1 bottle dry red wine
4 carrots – chopped into large pieces
1 lb crimini mushrooms – cut in quarters
1 lb boiler onions
3 cloves garlic, minced
Dredge the meat with a mix of flour, salt and pepper. Shake off excess flour. Cook the meat over medium-high heat until browned on all sides in a large pan with a touch of olive oil. At the same time, sauté the minced garlic with a bit of olive oil in a small pan until fragrant, about 60 seconds, and remove from heat. Remove the browned meat from the pan and drain on a paper towel. Deglaze the pan with 3/4 bottle of red wine, scraping up the delicious browned bits. Feel free to drink the remaining quarter bottle at this time. Add the garlic from the other pan to the wine mixture. Cook for a few minutes over medium-high heat to thicken and reduce. Place the meat along the bottom of the slow cooker and then pour the wine mixture over the top. Salt and Pepper to taste. Set to low and begin cooking for 6-8 hours (until the meat is tender). About an hour before it is done peel the boiler onions and quickly sauté in a pan until browned. Add these to the pot along with the carrots (if you like your carrots more on the mushy side, add them an hour earlier). About 15 minutes before the meal is complete, add the quartered mushrooms. Finally, remove the thyme and bay leaf and serve.

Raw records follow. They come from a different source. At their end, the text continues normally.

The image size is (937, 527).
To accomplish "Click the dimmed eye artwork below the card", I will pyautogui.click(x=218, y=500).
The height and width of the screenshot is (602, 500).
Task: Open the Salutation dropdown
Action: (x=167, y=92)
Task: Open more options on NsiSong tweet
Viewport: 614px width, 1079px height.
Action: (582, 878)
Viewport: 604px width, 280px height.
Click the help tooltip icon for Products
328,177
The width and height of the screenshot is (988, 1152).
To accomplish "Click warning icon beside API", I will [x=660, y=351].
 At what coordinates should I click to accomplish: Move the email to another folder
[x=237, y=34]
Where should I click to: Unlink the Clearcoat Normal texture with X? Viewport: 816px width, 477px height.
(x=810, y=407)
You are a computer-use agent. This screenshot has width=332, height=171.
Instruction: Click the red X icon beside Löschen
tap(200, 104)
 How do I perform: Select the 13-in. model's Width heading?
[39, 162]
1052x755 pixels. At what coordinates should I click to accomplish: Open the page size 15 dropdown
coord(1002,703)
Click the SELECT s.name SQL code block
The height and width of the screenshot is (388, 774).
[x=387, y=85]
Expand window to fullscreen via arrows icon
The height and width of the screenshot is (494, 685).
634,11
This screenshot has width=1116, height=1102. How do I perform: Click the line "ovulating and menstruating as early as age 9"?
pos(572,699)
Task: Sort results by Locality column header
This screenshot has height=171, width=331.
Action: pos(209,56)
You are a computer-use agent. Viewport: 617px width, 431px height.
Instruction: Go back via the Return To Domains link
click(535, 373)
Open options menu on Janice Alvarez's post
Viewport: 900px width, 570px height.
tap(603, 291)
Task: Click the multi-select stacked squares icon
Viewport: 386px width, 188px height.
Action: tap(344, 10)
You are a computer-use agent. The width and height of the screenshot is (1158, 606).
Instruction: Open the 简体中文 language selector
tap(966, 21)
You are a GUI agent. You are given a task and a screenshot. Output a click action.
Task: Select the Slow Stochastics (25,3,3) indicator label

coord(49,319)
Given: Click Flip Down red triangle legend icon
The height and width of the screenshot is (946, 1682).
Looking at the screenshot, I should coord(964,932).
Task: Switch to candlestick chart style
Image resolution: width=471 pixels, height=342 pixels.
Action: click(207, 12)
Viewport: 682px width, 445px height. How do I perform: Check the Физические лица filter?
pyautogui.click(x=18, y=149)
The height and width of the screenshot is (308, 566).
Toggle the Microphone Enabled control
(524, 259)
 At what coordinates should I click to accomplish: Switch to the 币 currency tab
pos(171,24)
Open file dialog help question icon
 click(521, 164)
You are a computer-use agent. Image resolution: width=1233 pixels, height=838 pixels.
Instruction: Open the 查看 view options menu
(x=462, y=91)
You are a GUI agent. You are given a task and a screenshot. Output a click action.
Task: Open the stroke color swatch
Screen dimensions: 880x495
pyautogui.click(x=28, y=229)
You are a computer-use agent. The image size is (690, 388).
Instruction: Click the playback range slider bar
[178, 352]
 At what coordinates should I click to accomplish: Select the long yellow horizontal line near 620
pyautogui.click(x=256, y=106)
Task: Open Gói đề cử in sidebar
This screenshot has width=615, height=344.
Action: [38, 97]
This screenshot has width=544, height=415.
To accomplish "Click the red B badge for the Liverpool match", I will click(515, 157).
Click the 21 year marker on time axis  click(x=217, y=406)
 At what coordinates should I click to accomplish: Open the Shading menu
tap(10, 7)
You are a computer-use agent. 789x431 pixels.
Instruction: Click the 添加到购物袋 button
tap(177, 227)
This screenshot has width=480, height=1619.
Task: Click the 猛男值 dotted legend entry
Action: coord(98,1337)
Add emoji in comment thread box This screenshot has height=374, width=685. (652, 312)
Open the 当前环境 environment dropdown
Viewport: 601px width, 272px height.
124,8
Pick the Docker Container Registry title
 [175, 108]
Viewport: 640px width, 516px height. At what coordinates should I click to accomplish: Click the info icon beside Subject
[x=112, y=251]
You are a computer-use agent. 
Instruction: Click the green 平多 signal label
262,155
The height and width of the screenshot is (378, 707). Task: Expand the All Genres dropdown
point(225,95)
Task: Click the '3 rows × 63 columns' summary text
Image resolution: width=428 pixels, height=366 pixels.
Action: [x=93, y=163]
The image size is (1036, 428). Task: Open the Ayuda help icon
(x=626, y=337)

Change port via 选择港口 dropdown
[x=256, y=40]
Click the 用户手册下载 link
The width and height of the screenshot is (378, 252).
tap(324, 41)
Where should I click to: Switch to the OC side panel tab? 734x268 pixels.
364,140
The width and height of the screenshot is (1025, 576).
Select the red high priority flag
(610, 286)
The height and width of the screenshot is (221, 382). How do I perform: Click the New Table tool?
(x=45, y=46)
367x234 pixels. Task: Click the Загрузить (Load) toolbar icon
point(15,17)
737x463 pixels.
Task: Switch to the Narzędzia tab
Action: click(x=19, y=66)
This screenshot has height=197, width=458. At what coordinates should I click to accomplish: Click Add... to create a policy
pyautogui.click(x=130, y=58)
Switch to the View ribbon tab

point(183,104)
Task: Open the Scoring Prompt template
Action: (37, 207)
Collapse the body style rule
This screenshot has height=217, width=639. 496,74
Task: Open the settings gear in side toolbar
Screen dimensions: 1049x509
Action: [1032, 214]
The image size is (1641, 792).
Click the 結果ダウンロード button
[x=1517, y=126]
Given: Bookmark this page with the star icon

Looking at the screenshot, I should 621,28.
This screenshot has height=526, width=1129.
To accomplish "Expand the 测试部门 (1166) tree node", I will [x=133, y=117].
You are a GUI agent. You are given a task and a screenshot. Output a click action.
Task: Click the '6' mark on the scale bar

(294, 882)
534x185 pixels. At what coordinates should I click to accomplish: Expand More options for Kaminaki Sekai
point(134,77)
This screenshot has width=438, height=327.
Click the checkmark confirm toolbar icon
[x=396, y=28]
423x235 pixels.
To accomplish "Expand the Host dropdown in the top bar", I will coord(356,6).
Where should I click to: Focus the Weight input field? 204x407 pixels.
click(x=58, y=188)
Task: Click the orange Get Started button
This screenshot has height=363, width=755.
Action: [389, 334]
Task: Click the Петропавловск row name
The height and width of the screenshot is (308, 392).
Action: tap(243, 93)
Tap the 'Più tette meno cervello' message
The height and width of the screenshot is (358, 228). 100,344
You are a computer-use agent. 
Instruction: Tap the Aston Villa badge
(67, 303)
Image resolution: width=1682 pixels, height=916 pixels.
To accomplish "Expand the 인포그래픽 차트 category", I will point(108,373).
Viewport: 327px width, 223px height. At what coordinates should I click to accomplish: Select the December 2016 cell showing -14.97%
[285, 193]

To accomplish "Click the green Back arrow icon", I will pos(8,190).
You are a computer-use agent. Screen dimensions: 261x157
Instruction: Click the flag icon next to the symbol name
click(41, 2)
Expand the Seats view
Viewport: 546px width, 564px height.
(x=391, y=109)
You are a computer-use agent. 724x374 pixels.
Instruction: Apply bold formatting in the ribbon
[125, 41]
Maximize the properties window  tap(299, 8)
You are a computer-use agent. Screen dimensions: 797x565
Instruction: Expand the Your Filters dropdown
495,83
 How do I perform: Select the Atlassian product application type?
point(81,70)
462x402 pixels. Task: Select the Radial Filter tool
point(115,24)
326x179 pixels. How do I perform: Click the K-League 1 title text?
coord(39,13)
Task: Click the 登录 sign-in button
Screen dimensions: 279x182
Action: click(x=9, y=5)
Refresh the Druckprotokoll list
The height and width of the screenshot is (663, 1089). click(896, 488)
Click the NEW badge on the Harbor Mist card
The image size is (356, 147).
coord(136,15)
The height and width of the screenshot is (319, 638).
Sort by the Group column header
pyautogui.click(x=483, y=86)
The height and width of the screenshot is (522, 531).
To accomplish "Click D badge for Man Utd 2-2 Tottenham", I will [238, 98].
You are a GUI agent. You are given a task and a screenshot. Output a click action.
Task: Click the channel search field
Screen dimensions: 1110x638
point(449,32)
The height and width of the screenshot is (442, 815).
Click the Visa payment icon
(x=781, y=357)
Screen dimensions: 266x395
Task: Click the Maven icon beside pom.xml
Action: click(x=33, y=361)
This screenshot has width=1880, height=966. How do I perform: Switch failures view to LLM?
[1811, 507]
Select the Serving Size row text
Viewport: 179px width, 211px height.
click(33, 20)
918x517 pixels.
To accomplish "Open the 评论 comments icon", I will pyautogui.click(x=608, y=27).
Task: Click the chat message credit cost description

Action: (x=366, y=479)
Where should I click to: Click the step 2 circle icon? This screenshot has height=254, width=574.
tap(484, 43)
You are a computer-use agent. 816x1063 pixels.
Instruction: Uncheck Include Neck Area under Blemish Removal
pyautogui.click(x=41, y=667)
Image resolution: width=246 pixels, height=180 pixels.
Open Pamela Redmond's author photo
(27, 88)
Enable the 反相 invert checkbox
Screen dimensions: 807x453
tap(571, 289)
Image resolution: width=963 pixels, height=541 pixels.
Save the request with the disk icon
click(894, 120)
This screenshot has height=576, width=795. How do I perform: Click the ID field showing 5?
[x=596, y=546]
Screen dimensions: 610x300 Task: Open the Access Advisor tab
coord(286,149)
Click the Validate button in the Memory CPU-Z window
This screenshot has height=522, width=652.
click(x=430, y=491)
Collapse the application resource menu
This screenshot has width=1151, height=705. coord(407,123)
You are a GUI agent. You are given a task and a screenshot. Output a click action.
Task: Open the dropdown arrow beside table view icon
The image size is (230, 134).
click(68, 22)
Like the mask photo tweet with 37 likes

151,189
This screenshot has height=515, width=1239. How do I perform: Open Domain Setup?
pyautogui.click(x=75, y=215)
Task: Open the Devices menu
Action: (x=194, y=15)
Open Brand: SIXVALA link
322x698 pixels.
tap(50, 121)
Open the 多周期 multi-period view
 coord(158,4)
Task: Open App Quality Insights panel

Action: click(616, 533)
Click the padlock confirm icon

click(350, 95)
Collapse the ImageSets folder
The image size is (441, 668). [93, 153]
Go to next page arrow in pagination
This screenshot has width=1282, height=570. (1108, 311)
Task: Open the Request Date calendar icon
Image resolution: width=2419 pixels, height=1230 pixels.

DISCLAIMER: By no means does this post imply that I am now a slow-cooker fanatic. I added the slow cooker to the arsenal so it can be used when there is not enough time for active cooking or I am feeling lazy.
After a long week, the thought of staying in and having a nice meal and a bottle of wine is quite possibly my version of nirvana. Brie made pork chops in a lovely leek, mustard, bacon (oh thank you!) and yoghurt sauce featured in the May, 2009 Bon Appetit magazine. The Chobani brand of yoghurt that she used is so thick it easily replaced the sour cream/crème fraîche that the recipe called for. Along side the entrée was a side of steamed broccoli and roasted butternut squash from the Door to Door organics delivery that arrived earlier in the week. With the stronger flavors of mustard and bacon I decided to go with a lighter red and chose a 2006 Saint Joseph Domaine Faury Rhone Syrah.
It was a great meal and a decent bottle of wine, although I don’t think I would buy another bottle again: it was fair, but it didn’t deserve the price tag. To top it all off, Brie is pulling out a loaf of banana bread from the oven. Happy place, happy place, happy place!